Le PS français s'est pris, l'année, une succession de baffes dont on aurait pu espérer qu'elle le réveille : le renoncement du président issu de ses rangs à se présenter, tant il était impopulaire, puis une lourde défaite à l'élection présidentielle, puis une lourde défaite aux législatives. Le parti ne tient plus debout que grâce à son ancrage local, il a vendu son siège pour payer ses factures, il ne représente pour personne une alternative ni à Macron, ni à Mélenchon, il n'a plus de base cohérente, et pas de projet mobilisateur.Pourtant, comme si de rien n'était, les socialistes français préparent leur congrès, début avril prochain, et se préparent à choisir, entre quatre candidats (un ex-vallsiste repenti de son vallsisme, un ancien ministre de l'agriculture de François Hollande, le président du petit groupe socialiste à l'Assemblée nationale et un sénateur) leur nouveau Premier secrétaire. Comme si c'était de cela dont ils avaient besoin.

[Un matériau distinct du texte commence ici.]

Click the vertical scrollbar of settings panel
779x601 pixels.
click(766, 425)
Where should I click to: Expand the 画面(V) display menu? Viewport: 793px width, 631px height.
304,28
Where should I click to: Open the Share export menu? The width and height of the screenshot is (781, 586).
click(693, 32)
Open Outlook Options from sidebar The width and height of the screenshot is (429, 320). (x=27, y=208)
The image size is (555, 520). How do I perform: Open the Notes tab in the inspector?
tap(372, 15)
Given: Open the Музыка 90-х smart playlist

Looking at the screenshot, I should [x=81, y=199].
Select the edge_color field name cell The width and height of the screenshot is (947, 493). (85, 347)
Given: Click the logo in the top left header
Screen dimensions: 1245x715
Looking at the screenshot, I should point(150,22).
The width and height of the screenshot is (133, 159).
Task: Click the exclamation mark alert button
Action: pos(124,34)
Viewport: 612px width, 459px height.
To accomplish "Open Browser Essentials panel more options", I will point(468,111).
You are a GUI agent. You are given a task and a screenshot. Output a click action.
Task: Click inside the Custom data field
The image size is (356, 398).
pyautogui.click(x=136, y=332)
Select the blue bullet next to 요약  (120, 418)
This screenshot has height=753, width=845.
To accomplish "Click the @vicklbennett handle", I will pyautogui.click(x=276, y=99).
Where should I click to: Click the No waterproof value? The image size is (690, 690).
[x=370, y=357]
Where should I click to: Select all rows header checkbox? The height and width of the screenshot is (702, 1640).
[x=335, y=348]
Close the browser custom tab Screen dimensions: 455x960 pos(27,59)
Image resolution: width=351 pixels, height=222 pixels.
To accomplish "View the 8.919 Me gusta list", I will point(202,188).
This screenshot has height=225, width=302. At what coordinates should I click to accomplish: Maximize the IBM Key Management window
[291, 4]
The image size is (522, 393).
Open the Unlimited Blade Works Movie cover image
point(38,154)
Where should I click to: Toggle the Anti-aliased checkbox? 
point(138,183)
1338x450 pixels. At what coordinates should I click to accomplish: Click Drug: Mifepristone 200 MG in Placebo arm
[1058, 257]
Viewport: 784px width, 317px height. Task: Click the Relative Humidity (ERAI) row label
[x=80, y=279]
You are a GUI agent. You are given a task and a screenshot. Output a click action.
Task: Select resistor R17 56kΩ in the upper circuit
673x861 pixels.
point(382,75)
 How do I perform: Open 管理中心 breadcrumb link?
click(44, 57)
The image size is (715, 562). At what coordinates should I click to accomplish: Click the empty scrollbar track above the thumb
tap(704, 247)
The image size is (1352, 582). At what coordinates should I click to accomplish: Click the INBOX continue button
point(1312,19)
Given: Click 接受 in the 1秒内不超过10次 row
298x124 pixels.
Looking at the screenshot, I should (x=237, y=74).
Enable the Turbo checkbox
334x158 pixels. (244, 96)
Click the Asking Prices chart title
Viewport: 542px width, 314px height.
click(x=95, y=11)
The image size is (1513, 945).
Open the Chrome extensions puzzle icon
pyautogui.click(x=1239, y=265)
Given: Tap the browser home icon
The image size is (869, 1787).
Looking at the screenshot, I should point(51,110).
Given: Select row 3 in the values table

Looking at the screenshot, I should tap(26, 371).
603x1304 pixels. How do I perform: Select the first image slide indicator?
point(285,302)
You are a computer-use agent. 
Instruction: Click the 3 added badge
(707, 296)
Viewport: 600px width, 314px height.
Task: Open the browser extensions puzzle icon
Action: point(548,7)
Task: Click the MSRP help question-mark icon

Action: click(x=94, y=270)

"Il faut vraisemblablement muter". Vraisemblablement, en effet...

Le Parti socialiste français date de 1905. Il est de 17 ans plus jeune que le Parti socialiste suisse, né en 1888. Sous sa forme défaite l'année dernière, il date de 1971, du congrès d'Epinay qui a permis à François Mitterrand d'en prendre la tête et d'en faire son instrument politique. "Il faut vraisemblablement muter", admet son dernier Premier secrétaire, Jean-Christophe Cambadélis. Vraisemblablement, en effet... Mais muter vers quoi, pour en faire quoi ? Un groupe de "rénovateurs" (mais pas "frondeurs"...), en juin 2017, entre la lourde défaite du parti à l'élection présidentielle et sa presque aussi lourde défaite aux législatives, avait produit un texte intitulé "réinventer la gauche" : Najat Vallaud-Belkacem (qui a renoncé à se porter candidate au mandat de Première Secrétaire du parti), Matthias Fekl, Olivier Faure (qui, lui, est candidat au poste auquel Najat Vallaud-Belkacem a renoncé) et d'autres, proposaient de laisser tomber le "projet social-démocrate porté par le Parti socialiste depuis vingt ans" pour adopter celui d'une "social-écologie réformiste qui transforme la société en profondeur" en conciliant "la gauche créative et la gauche responsable", l'"utopie et le pragmatisme" -bref, les deux éthiques politiques contradictoires (mais sans doute complémentaires) identifiées par Max Weber, l'éthique de vérité et l'éthique de responsabilité, sur cinq chantiers prioritaires : la justice sociale et "l'égalité réelle", la transition écologique de l'économie, le rôle des territoires, la démocratie et l'Europe. Vaste programme, ambitieusement réformiste, mais que prônaient aussi des socialistes passés à la trappe des défaites successives du PS (et de leurs propres reniements), à commencer par François Hollande (qui en 2008 avait fait adopter une déclaration posant le PS comme porteur d'un "projet de transformation sociale radicale") et à continuer par Stéphane Le Foll, qui posait le réformisme comme une "mise en mouvement de la société toute entière". Pour d'autres, comme Emmanuel Maurel, à la gauche du parti, la social-démocratie "meurt de ne rien oser". De ne rien oser, ou de ne pas oser ce qu'elle même proclame comme étant son ambition ?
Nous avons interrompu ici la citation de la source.